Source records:
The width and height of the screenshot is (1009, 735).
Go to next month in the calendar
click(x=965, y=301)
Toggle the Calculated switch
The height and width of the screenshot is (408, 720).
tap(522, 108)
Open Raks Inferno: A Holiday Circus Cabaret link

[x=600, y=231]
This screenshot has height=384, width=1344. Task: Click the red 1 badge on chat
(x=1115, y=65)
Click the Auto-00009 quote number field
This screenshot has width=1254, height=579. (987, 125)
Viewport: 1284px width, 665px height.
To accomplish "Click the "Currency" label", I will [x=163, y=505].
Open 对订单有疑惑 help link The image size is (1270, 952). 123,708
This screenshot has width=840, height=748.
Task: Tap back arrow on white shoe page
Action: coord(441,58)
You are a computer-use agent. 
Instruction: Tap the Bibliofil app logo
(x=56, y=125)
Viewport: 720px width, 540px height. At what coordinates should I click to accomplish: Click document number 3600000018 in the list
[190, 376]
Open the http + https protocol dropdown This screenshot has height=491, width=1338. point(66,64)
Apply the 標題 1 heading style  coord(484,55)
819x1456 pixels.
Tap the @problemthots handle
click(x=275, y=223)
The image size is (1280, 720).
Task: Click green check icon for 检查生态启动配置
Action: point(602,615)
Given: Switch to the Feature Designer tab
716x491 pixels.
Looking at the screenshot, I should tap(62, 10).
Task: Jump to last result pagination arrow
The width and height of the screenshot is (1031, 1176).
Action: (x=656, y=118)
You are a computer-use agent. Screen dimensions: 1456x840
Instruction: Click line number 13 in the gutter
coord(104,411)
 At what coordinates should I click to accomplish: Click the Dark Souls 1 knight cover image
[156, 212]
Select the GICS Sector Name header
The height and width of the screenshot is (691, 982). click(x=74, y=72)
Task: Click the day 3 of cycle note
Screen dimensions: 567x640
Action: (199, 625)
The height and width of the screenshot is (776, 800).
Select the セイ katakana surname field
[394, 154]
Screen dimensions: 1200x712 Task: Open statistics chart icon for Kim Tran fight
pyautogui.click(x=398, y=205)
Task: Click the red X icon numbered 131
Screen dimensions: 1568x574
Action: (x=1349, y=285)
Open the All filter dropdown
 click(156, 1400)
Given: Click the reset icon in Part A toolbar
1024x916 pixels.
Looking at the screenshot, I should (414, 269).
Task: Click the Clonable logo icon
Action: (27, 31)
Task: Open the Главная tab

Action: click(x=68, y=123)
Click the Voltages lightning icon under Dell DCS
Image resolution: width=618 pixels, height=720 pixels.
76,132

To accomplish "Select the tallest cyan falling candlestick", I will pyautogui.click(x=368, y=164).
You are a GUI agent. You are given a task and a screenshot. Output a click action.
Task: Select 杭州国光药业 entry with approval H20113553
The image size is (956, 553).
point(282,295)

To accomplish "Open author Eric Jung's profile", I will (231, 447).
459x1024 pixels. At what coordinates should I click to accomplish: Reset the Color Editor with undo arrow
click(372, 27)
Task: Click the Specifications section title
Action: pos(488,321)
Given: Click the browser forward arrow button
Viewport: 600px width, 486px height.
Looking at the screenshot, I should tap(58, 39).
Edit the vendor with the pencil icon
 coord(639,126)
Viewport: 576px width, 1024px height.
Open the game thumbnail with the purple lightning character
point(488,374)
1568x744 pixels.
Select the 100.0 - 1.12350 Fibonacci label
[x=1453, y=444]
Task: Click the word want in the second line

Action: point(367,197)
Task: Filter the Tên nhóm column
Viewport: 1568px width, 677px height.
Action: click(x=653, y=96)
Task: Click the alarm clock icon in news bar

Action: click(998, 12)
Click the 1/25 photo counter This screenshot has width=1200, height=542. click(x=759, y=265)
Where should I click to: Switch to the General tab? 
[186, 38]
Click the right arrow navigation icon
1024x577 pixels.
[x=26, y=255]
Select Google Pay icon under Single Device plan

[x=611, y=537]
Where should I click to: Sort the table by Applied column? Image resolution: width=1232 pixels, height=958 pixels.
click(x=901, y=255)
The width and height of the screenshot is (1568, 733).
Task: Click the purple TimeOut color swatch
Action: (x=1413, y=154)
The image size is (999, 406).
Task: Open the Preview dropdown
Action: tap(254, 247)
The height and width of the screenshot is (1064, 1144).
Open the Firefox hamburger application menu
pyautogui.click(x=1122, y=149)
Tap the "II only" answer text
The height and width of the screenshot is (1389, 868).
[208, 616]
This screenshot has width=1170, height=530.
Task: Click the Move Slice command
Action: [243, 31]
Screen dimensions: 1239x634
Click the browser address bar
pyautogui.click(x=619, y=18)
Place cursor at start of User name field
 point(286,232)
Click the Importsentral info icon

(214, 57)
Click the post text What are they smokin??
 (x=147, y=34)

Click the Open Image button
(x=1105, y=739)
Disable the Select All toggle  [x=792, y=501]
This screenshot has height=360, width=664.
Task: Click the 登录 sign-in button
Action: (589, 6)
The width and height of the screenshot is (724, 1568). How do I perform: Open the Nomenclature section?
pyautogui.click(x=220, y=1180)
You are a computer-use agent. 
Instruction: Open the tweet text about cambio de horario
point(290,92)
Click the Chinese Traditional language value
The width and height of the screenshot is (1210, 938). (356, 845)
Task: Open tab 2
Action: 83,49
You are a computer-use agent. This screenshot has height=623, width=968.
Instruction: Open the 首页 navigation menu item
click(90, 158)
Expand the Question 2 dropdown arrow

**About this task**: If a line of the data above contains "computer", copy it out.

**Answer section**:
You are a computer-use agent. 
You are a computer-use agent. Screen dimensions: 1456x840
You are a computer-use agent. 
You are a computer-use agent. This screenshot has height=623, width=968.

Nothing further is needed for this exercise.